Leí por primera vez las obras de Freud en 1947, cuando tenía quince años y usted no había nacido. El prefecto del colegio me impuso un castigo por mal uso de la biblioteca y me encimó un tremendo regaño, del cual recuerdo que yo no estaba preparado para comprender. A fin de que la cosa no pasara a mayores le cumplí el castigo, que consistía en dejarme todo un trimestre sin salida, y empleé aquel tiempo en acomodarle al padre prefecto todos los complejos que Freud me había enseñado que acompañan a algunas personas. No podía yo entender con qué derecho me reprendía, si él, quince días antes, había encerrado a un alumno en su despacho y le había arrancado, de un manotazo, todos los botones de su bragueta. Así se lo dije a Freud, y Freud sonrió por debajo de su bigote.

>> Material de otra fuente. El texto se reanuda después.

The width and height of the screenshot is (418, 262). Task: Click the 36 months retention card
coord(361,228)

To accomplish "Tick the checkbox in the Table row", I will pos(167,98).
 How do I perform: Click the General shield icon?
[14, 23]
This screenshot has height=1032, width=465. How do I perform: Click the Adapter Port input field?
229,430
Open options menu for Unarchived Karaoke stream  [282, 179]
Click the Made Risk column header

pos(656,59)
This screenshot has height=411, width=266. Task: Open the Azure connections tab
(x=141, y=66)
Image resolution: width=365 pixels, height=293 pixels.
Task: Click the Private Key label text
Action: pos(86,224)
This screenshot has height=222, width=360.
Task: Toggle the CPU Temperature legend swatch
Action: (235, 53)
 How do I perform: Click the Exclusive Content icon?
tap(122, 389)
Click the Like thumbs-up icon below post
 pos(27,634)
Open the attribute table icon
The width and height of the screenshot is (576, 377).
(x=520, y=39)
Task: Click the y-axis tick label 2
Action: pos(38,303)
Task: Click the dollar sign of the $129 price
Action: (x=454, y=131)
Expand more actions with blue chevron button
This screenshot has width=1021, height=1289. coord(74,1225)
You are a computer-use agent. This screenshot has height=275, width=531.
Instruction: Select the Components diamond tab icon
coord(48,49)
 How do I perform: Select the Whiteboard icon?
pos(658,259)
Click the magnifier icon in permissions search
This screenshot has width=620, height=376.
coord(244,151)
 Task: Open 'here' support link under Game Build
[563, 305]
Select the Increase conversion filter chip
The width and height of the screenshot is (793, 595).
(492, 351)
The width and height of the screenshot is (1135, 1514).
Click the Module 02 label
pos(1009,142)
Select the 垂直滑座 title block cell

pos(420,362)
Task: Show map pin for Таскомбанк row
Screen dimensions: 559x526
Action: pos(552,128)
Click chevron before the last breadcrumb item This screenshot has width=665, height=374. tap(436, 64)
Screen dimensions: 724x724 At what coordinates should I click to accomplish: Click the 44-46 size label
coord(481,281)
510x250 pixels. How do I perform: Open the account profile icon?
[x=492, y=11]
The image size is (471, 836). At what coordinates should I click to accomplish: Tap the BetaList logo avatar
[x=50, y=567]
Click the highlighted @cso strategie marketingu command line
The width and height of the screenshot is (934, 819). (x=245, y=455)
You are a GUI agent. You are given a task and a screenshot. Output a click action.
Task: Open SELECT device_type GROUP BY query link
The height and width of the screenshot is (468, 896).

Todos los que hemos sido víctimas del sistema educativo, es decir, el país entero, deberíamos estar en manos de los psicoanalistas ya que no hubo maestros oportunos para formar ciudadanos responsables y respetables, hombres que pudieran, cada uno, representar a su país, sino que después de tantos esfuerzos y expectativas vemos a la nación anarquizada y lumpenizada.

Vivimos de mitos falsos, que fabricamos para ocultar nuestras realidades. Nos engañamos a nosotros mismos. Hemos sido siempre así.